TURIN -- Diesel engines will account for 9 percent of new-car sales in Europe by 2030 – down from about 50 percent today – as automaker are forced to rely on electrified powertrains to meet tougher emissions rules, according to a study by AlixPartners.
This shift will cause a radical overhaul of automakers' powertrain manufacturing footprint in the region.
“Electrification [of the powertrain] has to come to Europe to meet tougher emission standards and the diesel is going to pay the highest toll,” AlixPartners Vice Chairman Stefano Aversa told Automotive News Europe. “This will cause huge challenges for automakers and suppliers because they will need to change their powertrain manufacturing infrastructure.”
AlixPartners expects that by 2022 the number of European plants manufacturing diesel and gasoline models will decrease to 55 from 62 last year. At the same time, plants that builds electric motors and electrified models will grow to 40 by 2022 from 26 now.
“The financial implications of this manufacturing overhaul are significant but not prohibitive,” said Giacomo Mori, AlixPartners managing director.
Automakers should be able to keep their buildings and retain some conveyors when retooling their plants to make electric motors instead of internal combustion engines, which will keep investment costs down, AlixPartners estimates.
Mori said that, on average, a plant that makes 400,000 engines a year costs 500 million euros to build. A plant that makes the same number of electric motors costs about 50 million to construct and requires about one-tenth of the space needed for an engine plant, which results in significantly lower labor costs.

====

=== PROBLEM TO SOLVE ===
Answer these questions using the article on diesel sales in Europe:
1. By 2030, what share of new-car sales in Europe will diesel engines account for, according to the AlixPartners study?
2. By 2022, how many plants building electric motors and electrified models does AlixPartners expect?
3. According to Mori, what does it cost on average to build a plant that makes 400,000 engines a year?

[Stored data entries]
====

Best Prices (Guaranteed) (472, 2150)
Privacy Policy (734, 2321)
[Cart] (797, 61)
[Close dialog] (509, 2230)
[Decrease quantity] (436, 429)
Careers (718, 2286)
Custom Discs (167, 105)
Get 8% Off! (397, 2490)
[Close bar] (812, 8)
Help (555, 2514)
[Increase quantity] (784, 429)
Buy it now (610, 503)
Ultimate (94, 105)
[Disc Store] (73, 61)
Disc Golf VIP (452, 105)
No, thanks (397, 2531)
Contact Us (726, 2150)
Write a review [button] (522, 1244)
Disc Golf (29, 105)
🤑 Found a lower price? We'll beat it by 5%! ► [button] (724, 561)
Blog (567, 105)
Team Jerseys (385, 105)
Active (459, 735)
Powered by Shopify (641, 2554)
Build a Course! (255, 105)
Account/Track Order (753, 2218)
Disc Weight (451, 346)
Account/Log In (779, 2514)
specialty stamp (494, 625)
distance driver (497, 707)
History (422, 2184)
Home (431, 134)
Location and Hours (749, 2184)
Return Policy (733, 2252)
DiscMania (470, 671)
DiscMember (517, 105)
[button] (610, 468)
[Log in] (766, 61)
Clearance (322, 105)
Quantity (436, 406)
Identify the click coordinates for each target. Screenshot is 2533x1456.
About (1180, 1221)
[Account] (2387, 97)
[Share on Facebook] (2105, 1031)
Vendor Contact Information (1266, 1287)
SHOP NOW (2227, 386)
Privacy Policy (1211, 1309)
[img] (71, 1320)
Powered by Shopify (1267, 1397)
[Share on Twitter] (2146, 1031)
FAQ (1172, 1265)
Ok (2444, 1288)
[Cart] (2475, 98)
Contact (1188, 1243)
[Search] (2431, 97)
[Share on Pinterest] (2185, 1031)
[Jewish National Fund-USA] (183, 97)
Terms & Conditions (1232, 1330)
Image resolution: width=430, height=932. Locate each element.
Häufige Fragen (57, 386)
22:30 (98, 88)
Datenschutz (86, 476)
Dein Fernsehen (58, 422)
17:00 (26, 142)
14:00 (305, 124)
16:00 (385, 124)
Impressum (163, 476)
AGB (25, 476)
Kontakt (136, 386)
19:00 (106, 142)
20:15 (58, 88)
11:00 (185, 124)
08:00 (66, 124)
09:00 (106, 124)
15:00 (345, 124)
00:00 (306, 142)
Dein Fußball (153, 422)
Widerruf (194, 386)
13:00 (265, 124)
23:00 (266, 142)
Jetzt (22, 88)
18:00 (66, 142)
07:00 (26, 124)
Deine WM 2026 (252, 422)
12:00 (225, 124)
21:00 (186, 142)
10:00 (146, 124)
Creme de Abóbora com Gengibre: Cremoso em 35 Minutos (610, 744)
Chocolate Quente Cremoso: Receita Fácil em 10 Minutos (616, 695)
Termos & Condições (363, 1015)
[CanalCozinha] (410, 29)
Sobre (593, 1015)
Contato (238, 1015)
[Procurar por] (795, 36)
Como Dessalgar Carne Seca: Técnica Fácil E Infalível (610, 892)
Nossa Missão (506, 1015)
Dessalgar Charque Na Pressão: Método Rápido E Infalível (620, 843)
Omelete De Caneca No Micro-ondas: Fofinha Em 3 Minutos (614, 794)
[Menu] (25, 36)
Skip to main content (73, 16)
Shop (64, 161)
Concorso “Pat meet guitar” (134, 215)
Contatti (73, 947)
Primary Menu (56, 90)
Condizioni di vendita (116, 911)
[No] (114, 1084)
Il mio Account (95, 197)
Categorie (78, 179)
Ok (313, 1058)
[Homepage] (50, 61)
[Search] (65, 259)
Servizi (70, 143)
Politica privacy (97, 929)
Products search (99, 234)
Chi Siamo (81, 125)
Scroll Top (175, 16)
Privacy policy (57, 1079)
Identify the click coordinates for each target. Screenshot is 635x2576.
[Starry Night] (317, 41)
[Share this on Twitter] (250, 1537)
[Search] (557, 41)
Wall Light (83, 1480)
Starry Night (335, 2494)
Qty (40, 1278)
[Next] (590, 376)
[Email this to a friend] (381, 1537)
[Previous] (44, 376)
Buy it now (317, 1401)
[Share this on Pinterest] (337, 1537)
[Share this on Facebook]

====

=== WRITTEN SOLUTION ===
1. 9 percent
2. 40
3. 500 million euros